Malawi has launched Africa’s first air corridor to test the use of drones to deliver aid and other services in the region, according to UNICEF officials.
The air corridor is a result of the partnership with the UN’s children’s agency and officials say it opens up the possibility for “potential humanitarian” drone use in the southeast African country.
The corridor, launched Thursday, is on Kasungu Aerodrome in central Malawi.
The testing will focus on three areas, UNICEF officials said in a press release.
These areas include “generating and analyzing aerial images” for developing areas and assisting during humanitarian crises, “exploring the possibility” of using drones to expand Wi-Fi or cell phone signals and transporting medical supplies.
A first in Africa
The corridor is also one of the first globally “with a focus on humanitarian and development use,” according to the UNICEF press release.

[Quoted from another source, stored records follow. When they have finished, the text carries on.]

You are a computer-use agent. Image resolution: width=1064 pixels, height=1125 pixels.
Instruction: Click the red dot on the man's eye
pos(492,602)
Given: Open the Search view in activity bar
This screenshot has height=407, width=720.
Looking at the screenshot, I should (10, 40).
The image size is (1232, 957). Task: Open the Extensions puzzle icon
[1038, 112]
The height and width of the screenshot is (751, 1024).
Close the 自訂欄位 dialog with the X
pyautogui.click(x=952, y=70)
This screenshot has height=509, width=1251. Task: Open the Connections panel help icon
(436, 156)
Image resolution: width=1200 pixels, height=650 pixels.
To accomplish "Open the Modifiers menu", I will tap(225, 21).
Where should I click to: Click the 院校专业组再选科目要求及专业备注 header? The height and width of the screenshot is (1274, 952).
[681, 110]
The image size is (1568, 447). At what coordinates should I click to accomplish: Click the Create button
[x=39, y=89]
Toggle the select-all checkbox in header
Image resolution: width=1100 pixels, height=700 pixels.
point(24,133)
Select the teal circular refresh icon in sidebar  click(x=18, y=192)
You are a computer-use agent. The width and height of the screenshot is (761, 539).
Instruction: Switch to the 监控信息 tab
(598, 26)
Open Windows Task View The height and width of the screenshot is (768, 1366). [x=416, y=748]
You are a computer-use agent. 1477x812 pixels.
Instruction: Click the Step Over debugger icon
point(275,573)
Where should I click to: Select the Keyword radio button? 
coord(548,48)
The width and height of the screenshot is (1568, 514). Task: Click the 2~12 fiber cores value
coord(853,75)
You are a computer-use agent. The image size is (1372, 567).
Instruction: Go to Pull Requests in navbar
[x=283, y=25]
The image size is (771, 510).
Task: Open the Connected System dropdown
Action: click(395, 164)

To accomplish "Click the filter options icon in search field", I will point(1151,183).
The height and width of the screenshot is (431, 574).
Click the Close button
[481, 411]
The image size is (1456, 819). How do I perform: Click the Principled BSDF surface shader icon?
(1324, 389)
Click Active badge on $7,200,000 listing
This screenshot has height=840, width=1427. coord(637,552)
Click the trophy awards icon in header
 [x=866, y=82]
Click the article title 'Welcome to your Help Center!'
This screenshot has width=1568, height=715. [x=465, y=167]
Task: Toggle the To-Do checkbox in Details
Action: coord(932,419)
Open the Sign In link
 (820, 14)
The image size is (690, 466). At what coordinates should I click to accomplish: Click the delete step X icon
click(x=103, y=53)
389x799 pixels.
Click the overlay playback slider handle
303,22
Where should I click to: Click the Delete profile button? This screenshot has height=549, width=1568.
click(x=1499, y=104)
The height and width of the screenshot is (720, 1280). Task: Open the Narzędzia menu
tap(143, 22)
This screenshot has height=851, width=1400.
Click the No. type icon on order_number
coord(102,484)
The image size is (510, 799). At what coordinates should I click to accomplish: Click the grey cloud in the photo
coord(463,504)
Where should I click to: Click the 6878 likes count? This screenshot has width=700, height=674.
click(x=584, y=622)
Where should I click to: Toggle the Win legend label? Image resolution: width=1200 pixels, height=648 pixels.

The drones will have a range of 24 miles, or 40 kilometers. Universities and several companies from around the world will also be able to use the corridor.
In the press release, Malawi’s Minister of Transport and Public Works Jappie Mhango said the government has already used drones to respond to certain disasters, including floods.
“We can see the potential for further uses, such as transportation of medical supplies, which could transform lives in remote rural communities,” part of the press release read.
The testing will run for at least a year. It follows a 2016 pilot program in Malawi, where drones were used to transport dried blood samples to test infants for HIV.